↓↓↓

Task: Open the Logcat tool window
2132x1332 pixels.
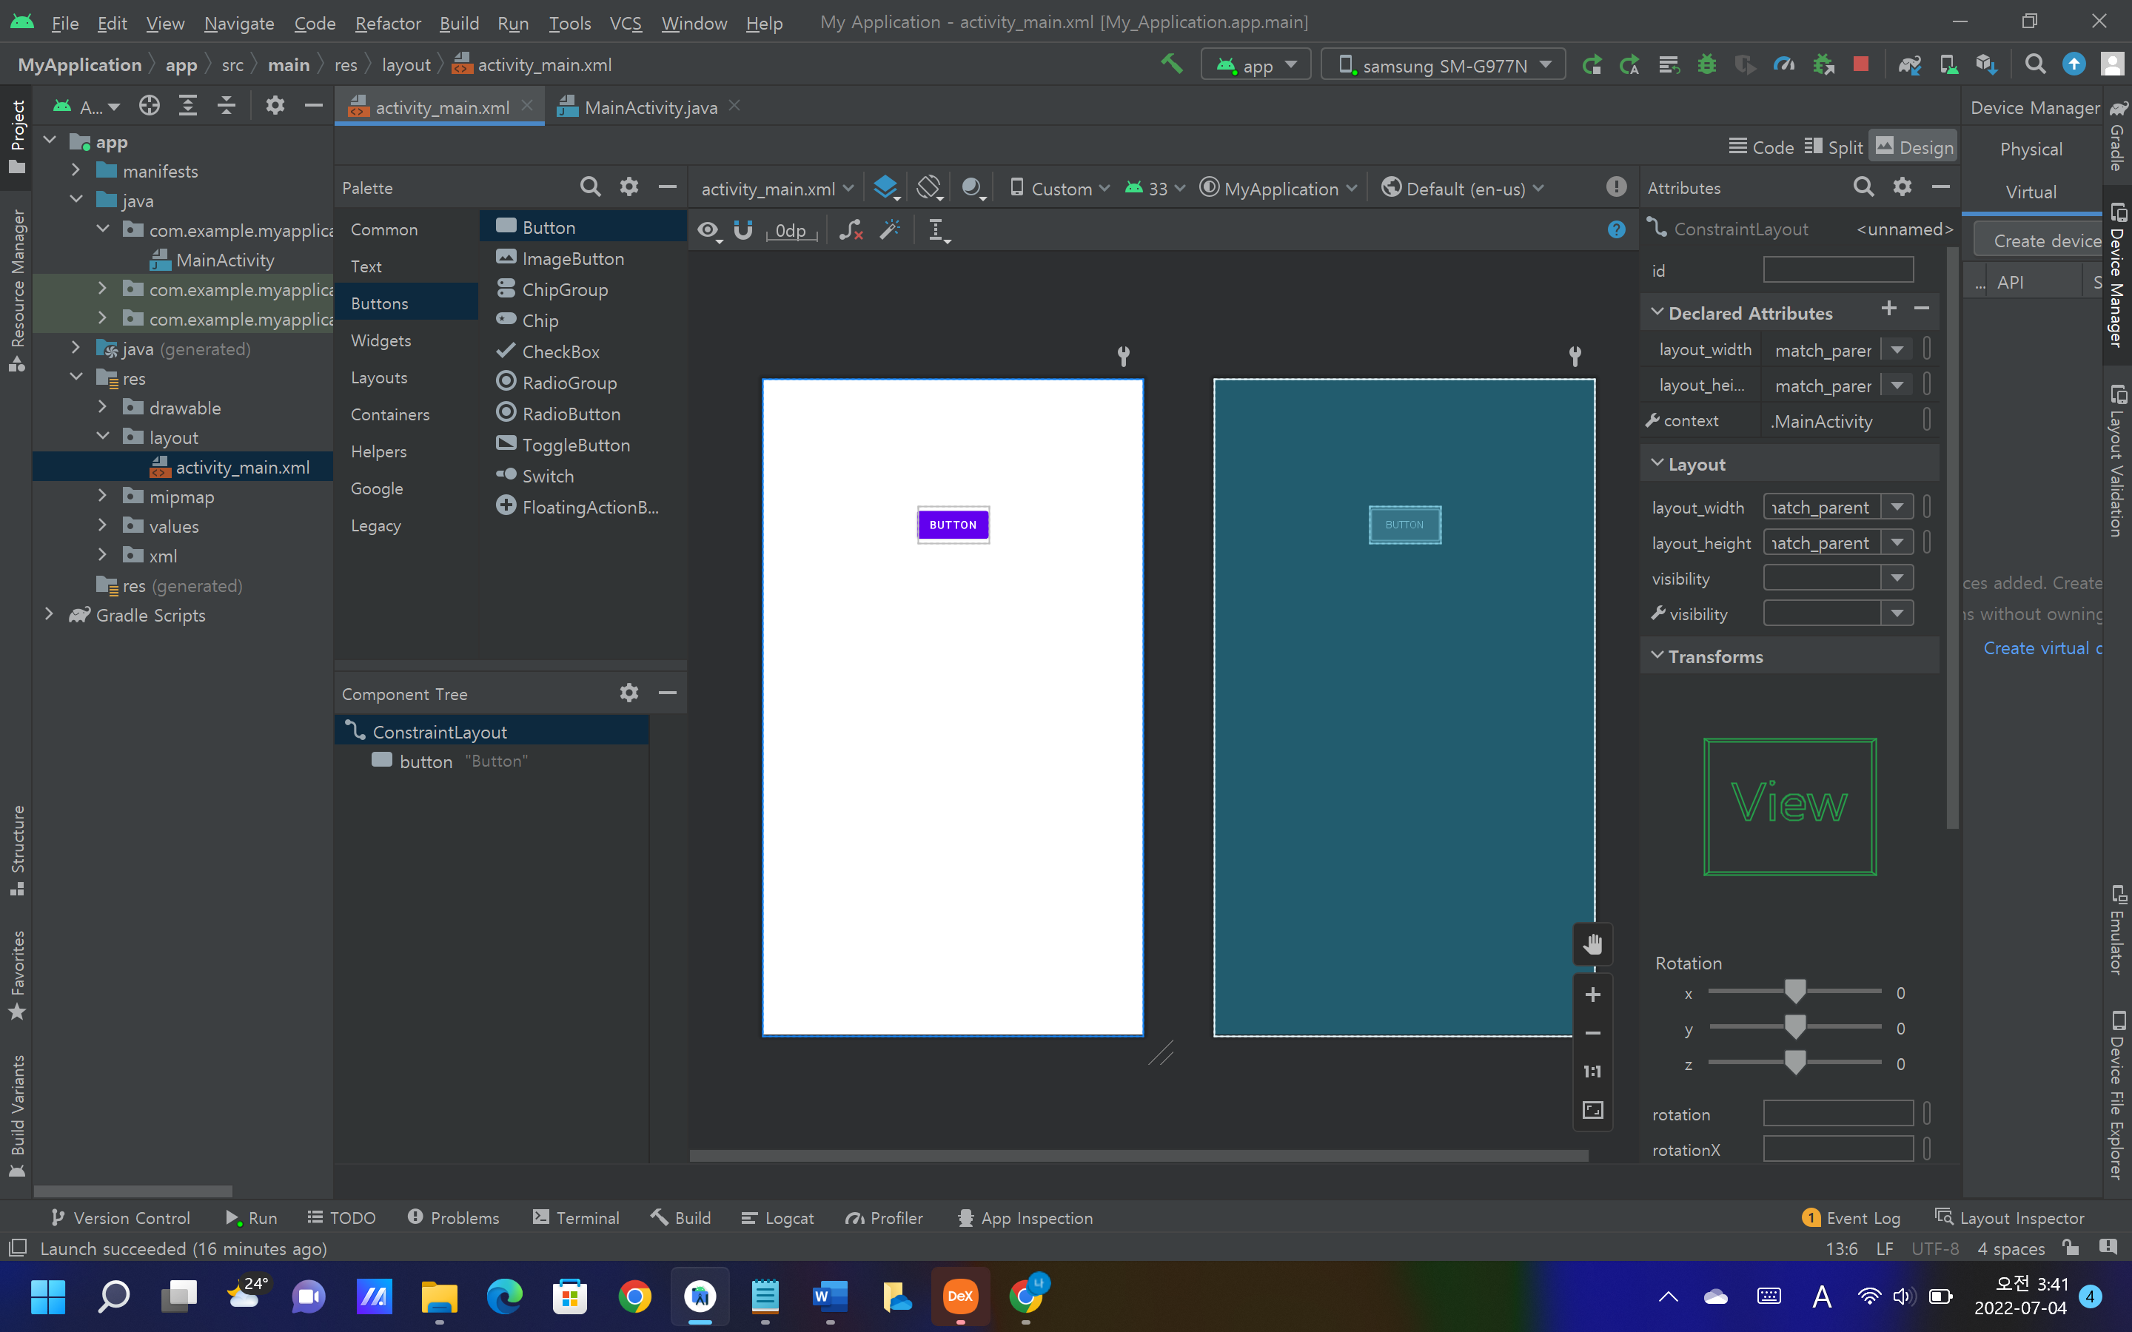Action: tap(778, 1217)
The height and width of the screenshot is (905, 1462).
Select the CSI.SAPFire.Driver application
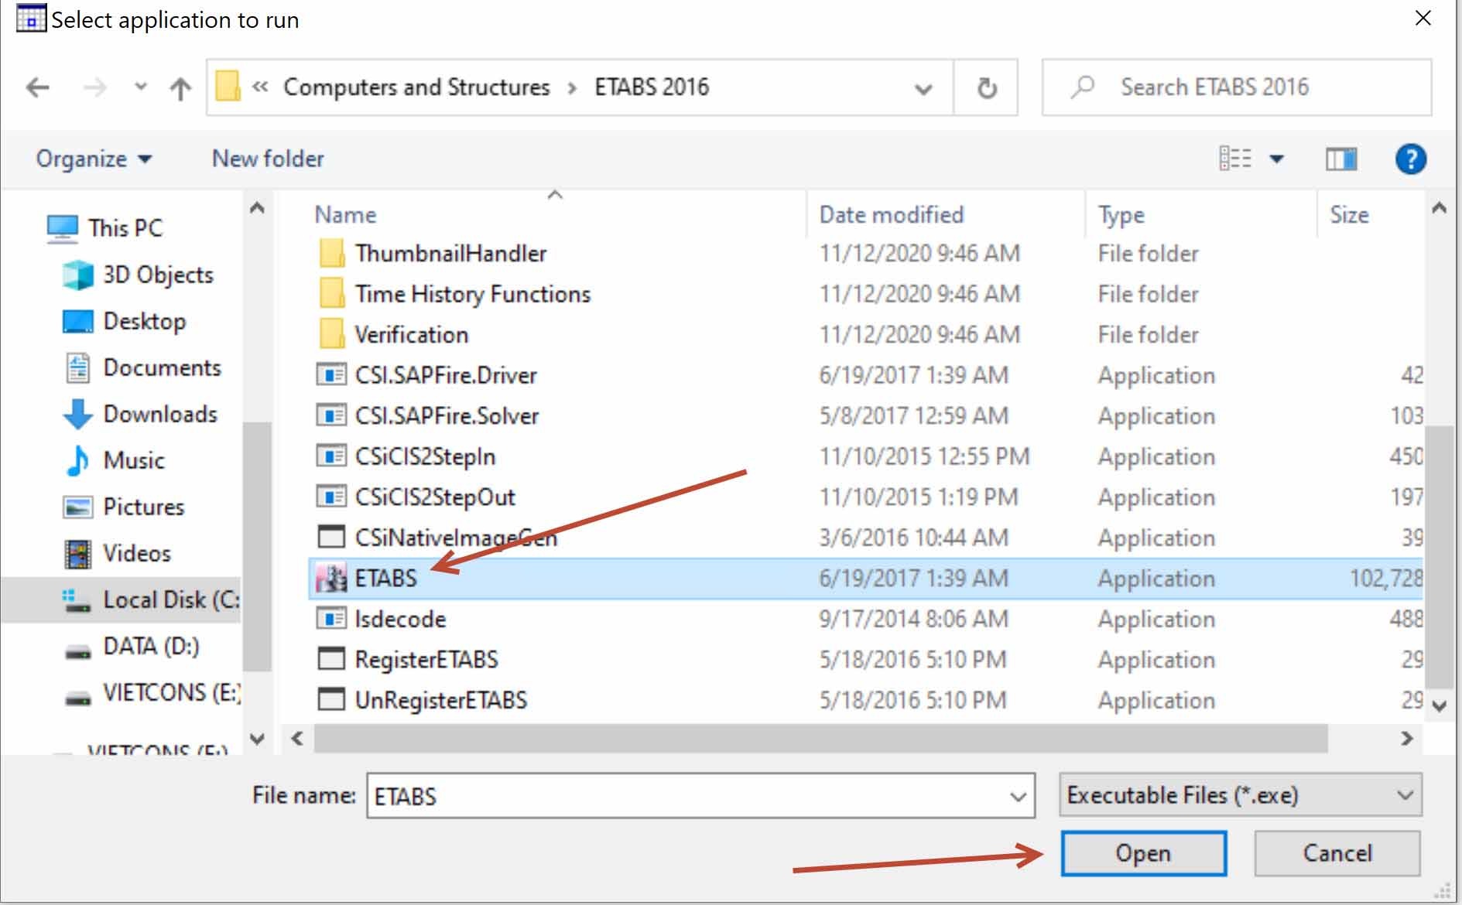tap(445, 375)
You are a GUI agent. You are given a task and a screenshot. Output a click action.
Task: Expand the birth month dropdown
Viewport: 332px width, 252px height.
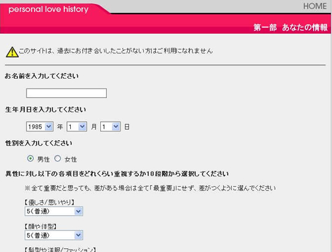(77, 127)
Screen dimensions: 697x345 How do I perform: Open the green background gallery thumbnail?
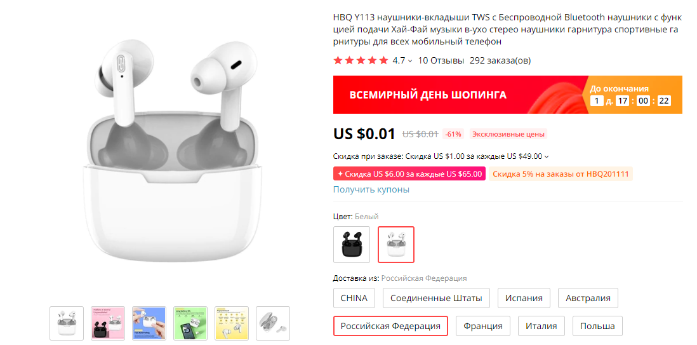(x=190, y=323)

↑↑↑

## Challenge
Starting at the line that contains "The height and" and continuing through the last of the lines above, render each line as a row of a Markdown table with the columns Row and Line, where Row holds the row number. Skip blank lines and omit the pictures.

## Result for this task
| Row | Line |
|---|---|
| 1 | The height and width of the screenshot is (905, 1462). |
| 2 | Select the CSI.SAPFire.Driver application |
| 3 | tap(445, 375) |
| 4 | You are a GUI agent. You are given a task and a screenshot. Output a click action. |
| 5 | Task: Expand the birth month dropdown |
| 6 | Viewport: 332px width, 252px height. |
| 7 | (77, 127) |
| 8 | Screen dimensions: 697x345 How do I perform: Open the green background gallery thumbnail? |
| 9 | (x=190, y=323) |